Task goal:
Nothing should appear in the answer except the lines from the one containing "Python (907, 89)" through the end of the records below, written out exactly.

Saved entries
══════════
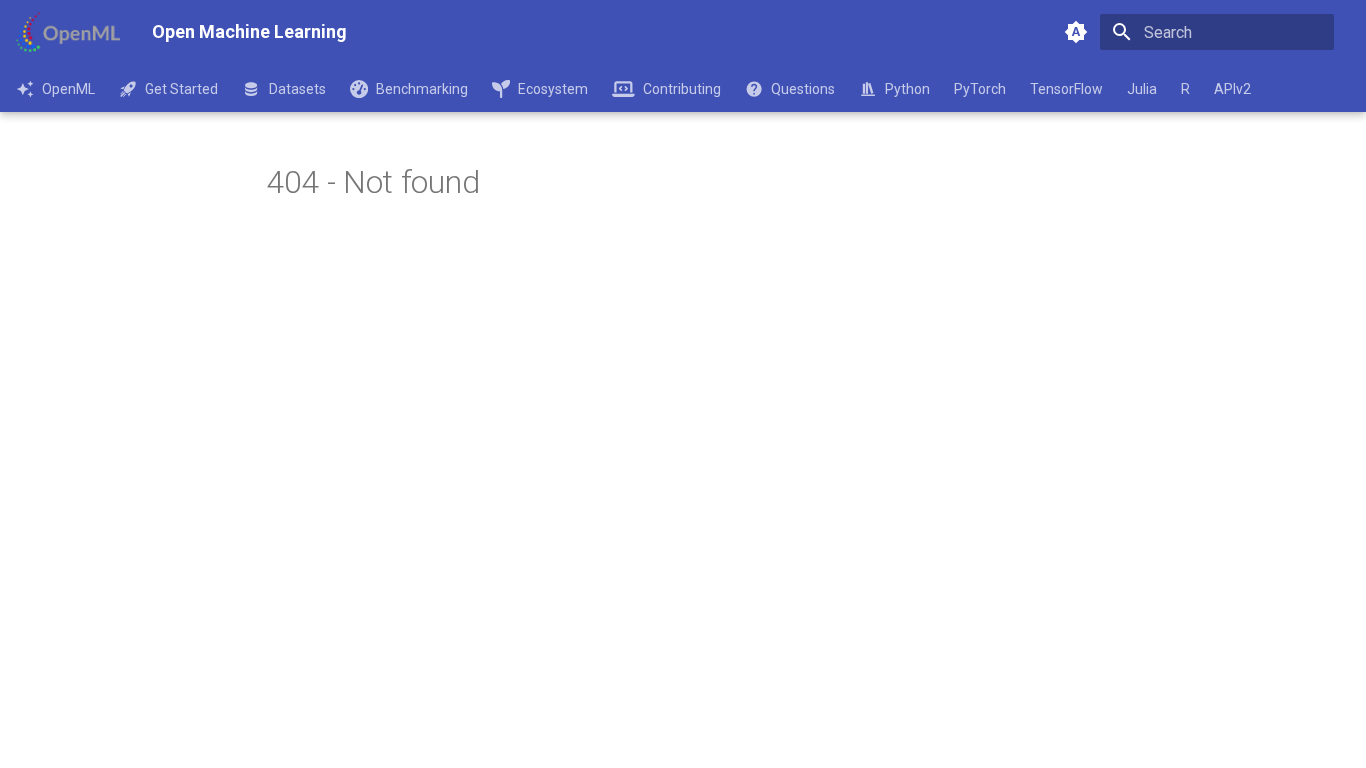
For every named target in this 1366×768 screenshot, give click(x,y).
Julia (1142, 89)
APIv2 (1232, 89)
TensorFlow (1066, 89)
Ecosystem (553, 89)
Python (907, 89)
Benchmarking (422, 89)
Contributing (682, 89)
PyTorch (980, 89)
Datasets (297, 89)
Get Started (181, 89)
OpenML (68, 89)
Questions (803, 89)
══════════
Task solution:
Python (907, 89)
Benchmarking (422, 89)
Contributing (682, 89)
PyTorch (980, 89)
Datasets (297, 89)
Get Started (181, 89)
OpenML (68, 89)
Questions (803, 89)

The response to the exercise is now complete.